*Exercise*.
Quote the entries from the line containing "450x409 pixels. Task: Open" through the line containing "pyautogui.click(x=199, y=361)", reproducing each line exactly as it appears.

*Material supplied*.
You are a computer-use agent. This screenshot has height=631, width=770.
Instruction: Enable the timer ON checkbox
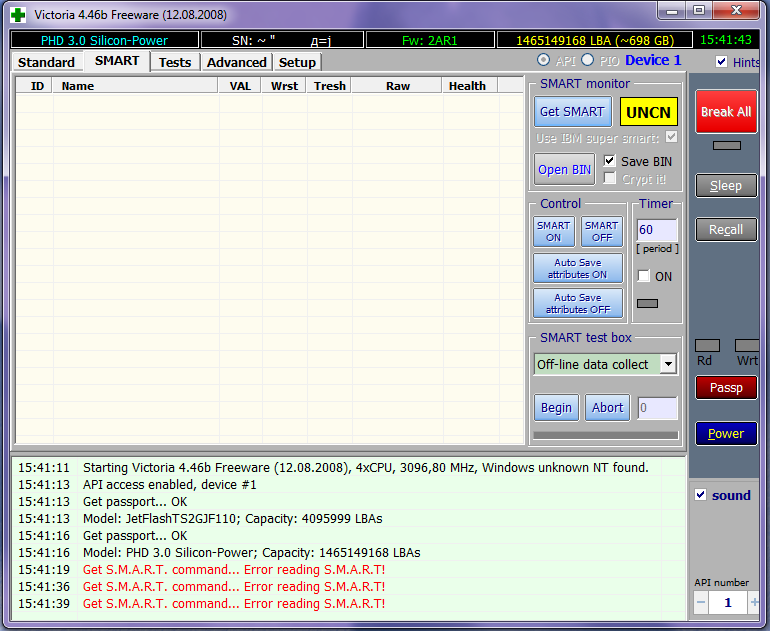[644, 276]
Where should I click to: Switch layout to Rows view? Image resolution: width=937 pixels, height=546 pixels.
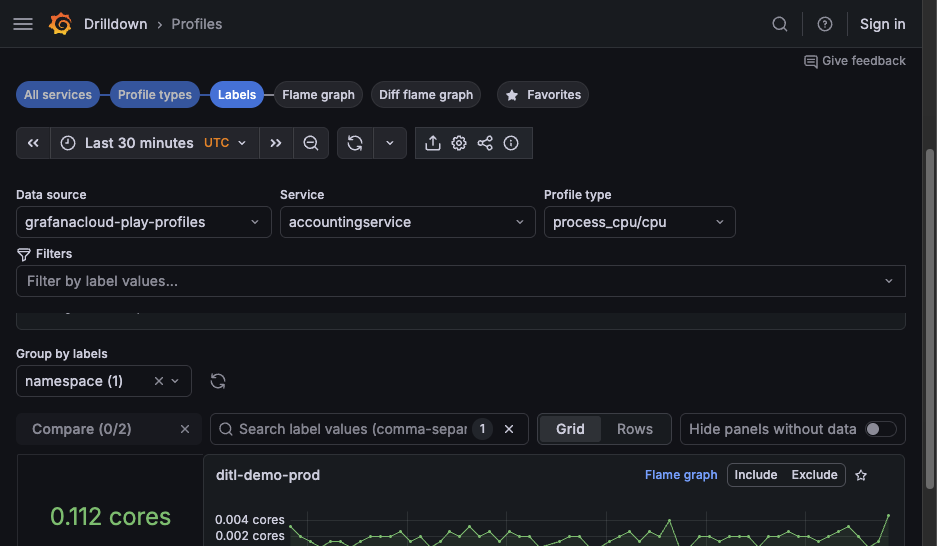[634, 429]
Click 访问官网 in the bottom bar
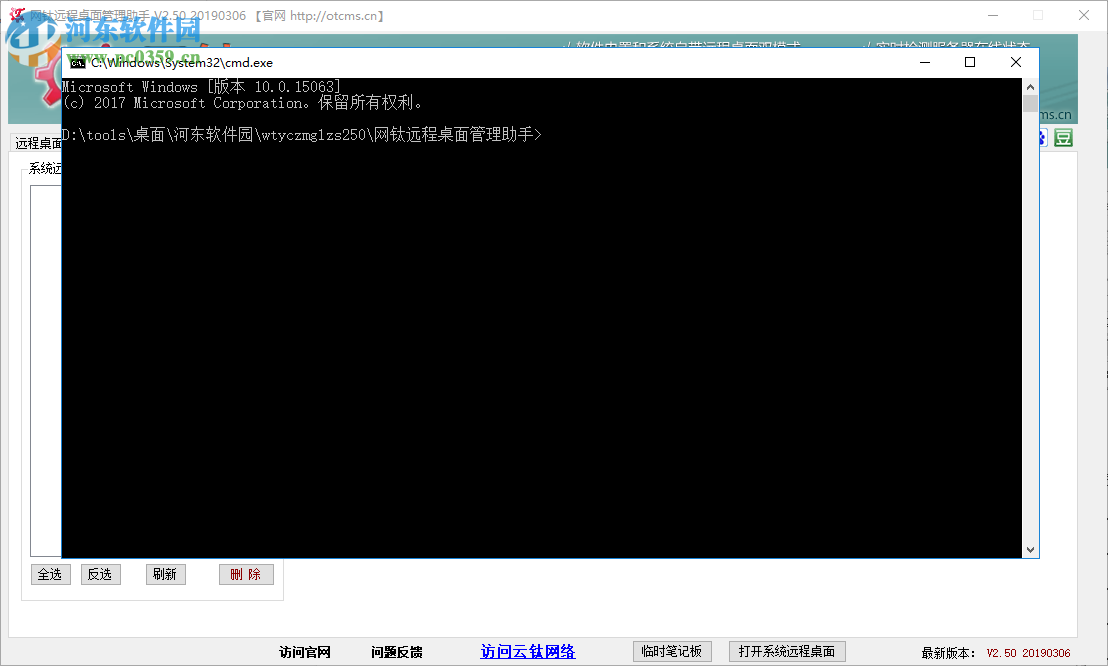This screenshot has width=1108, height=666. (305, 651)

* * *

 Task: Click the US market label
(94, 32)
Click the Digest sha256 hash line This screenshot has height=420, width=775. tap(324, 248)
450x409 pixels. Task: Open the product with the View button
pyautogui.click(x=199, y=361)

--

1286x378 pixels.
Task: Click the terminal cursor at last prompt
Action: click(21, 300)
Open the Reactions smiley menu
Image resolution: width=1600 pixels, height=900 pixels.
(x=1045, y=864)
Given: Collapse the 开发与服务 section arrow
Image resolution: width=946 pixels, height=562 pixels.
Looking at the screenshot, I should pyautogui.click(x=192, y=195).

*Result of this exercise*.
450x409 pixels. Task: Open the product with the View button
pyautogui.click(x=199, y=361)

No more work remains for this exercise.